I can see where my second point could have easily been misinterpreted.
Apologies to anyone led astray. What I meant was that the posts made by
"Bob944" seemed to me to be supported by cited facts, and denoted
personal experiences. He's not pointing to something he previously
authored as proof that information is fact. I've only seen him reference
previous posts for the purposes of levelset. To be fair, I haven't read
any of your blog postings, only your posts in this forum. More on that
below. And yes; an "Industry Pundit, Author, SME", or whomever, quoting
"Wikipedia" as a source does tend to dilute credibility, in my mind.
It's not a personal attack, just my personal position on the issue.

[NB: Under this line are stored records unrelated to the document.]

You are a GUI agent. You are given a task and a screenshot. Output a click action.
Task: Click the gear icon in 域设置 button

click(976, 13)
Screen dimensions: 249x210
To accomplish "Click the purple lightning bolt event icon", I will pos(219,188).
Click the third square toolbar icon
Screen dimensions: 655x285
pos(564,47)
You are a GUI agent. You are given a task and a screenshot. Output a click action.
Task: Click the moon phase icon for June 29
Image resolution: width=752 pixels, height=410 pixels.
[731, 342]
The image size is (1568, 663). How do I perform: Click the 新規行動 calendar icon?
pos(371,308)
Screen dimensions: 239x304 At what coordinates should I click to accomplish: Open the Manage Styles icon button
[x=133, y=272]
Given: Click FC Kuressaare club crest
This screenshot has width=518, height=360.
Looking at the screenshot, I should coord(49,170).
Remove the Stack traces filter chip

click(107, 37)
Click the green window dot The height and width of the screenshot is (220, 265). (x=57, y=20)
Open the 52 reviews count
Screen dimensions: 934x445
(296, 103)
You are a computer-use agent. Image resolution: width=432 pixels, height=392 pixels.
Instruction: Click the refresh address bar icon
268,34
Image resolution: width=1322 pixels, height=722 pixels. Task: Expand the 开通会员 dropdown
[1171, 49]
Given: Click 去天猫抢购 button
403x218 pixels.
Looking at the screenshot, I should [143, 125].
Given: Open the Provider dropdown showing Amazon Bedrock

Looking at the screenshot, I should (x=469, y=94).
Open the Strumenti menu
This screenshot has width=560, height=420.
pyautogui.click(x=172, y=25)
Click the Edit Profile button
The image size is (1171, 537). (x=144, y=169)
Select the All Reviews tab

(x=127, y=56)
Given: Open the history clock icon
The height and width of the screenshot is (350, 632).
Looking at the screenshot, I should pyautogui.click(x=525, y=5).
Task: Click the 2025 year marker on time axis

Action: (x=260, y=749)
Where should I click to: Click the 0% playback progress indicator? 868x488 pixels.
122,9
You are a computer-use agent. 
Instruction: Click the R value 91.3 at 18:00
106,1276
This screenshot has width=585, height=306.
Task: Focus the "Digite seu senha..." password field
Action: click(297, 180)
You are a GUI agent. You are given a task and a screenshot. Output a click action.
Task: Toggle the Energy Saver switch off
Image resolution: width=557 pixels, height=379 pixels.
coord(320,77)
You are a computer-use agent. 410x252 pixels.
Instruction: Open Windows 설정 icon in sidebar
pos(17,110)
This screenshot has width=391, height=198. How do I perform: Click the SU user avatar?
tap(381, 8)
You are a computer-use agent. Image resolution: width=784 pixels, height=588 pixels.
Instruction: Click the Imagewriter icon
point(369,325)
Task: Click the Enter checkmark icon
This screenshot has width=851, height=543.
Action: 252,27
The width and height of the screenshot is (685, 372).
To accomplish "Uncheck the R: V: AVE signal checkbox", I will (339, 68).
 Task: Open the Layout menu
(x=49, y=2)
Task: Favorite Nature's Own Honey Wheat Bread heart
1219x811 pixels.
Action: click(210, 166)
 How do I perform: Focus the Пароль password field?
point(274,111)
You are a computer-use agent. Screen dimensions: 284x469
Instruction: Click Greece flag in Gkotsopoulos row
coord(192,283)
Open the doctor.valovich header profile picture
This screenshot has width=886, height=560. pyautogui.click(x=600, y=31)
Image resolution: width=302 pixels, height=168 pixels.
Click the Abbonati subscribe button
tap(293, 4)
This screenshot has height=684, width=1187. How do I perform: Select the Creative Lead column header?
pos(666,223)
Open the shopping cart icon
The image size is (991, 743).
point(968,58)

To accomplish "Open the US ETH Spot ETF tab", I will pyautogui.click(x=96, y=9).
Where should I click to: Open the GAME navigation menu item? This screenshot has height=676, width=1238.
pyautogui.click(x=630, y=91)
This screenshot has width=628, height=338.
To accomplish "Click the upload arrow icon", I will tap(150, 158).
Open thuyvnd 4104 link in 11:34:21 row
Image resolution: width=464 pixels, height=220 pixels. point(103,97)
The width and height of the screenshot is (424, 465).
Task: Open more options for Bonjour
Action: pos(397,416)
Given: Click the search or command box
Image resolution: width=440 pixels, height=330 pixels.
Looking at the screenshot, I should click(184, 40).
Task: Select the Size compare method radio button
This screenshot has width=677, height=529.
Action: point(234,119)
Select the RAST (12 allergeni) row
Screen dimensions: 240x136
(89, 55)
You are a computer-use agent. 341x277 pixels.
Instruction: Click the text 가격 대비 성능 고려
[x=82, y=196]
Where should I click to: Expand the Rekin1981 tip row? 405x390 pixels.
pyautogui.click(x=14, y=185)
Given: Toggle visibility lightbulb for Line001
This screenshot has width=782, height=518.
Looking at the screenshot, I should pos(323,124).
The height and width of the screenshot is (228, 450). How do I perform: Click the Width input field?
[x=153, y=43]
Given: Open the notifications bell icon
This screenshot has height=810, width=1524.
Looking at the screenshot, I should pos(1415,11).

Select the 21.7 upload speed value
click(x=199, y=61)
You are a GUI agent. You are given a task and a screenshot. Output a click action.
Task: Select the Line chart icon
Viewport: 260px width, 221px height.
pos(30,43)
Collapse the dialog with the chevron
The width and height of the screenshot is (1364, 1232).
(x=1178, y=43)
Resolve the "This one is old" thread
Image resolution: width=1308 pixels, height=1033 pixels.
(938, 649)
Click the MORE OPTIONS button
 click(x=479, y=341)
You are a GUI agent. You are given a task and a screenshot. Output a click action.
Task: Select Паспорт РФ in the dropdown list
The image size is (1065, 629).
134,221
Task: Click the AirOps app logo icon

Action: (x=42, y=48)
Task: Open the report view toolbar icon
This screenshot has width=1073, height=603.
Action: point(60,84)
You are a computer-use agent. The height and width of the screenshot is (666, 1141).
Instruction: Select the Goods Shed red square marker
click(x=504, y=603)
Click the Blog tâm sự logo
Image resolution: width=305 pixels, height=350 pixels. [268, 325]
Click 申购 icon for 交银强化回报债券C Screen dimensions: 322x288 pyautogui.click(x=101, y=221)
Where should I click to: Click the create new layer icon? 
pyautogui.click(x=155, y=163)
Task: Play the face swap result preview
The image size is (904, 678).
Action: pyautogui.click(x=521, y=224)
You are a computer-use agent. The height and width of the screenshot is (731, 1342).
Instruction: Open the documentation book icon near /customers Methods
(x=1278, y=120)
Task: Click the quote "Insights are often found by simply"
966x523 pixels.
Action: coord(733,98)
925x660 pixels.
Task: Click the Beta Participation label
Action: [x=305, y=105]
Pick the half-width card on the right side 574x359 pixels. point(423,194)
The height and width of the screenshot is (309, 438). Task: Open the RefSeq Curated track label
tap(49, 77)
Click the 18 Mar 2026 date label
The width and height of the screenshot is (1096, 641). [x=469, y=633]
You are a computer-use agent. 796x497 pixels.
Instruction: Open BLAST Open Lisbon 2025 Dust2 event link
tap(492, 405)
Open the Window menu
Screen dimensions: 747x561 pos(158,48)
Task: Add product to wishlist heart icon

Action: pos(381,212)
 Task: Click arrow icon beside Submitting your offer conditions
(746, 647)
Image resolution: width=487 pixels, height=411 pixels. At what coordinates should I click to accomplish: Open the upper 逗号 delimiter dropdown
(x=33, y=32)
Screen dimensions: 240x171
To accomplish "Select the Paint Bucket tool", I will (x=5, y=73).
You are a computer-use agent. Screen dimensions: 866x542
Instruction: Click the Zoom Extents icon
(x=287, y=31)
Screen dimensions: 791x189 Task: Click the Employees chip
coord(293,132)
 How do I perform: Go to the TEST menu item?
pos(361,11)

The part below has me confused where you say " No, because I never said
those words or anything like them in my article." Since I never
mentioned anything about any articles... All my comments are in regard
you your posts on this forum, in which you did say that. ">Wouldn't THAT
be saying that up until that point, YOU
>WERE SAYING "that no matter what the entire world is saying -- no
matter
>what the numbers are, you're not going to accept..."
This was your text, no?


Obviously there's nothing wrong with admitting you're wrong. What I was
pointing out was that it appears duplicitous to make the comment above
and then state you're probably going to post a retraction in your blog
based one users experience. I'm referring to the 10 GbE thread where one
user reported stellar throughput, which contradicted a contrived
theoretical maximum, and several reports of ho-hum throughput.
" 7500 MB/s!  That's the most impressive numbers I've ever seen by FAR.
I may have to take back my "10 GbE is a Lie!" blog post, and I'd be
happy to do so."
This was your text, no?
So one could easily conclude that a position was taken (and published)
on this topic without sufficient testing or research (the related
SunSolve and other articles were already out there before these posts
were made).


You said: "Remember also that these posts are often done on my own time
late at night, etc.  I never claimed to be perfect."
True, but you do cite that you are an author of books on the subject,
author of a blog on the subject, and work for one of the largest
industry resources. Indeed the " VP Data Protection". You can see how
maybe a newbie might assume a post as gospel with the barrage of
credentials? Would they not be disappointed to learn they need to check
the timestamp of a post before lending any credence to it's contents?
;-)


You said: " I don't think you'll find that to be a problem.  I'm an
in-the-trenches guy, who has sat in front of many a tape drive, tape
library, and backup GUI in my 14 years in this space.  I actually cut my
teeth right down
the road from you as the backup guy at MBNA.  (I lived in Newark, DE,
and you were my bank.)"

I'm not sure what you meant to imply by all this? If tenure with backup
is an issue, than I would suggest you really don't have all that much
time "in this space", relative to my experience anyway. I had been
working with various forms of backup for that long before MBNA even had
a Data Center in DE. Why would it be necessary to point out that you
were in the same geographic locale, or used the services of my employer?
I've never made mention of my employer, or even implied that any of my
statements represented any opinion or position of theirs? I find this
statement, well, bizarre...


Maybe I will attend the class after all. I'm beginning to think I'll be
entertained.

End transmission.

Regards,
Kent Eagle
MTS Infrastructure Engineer II, MCP, MCSE
Tech Services / SMSS


-----Original Message-----
From: Curtis Preston [mailto:cpreston AT glasshouse DOT com] 
Sent: Thursday, October 18, 2007 4:41 PM
To: Eagle, Kent; veritas-bu AT mailman.eng.auburn DOT edu
Cc: bob944 AT attglobal DOT net
Subject: RE: Tapeless backup environments

Glad to have another person in the party.  What's your birthday? ;)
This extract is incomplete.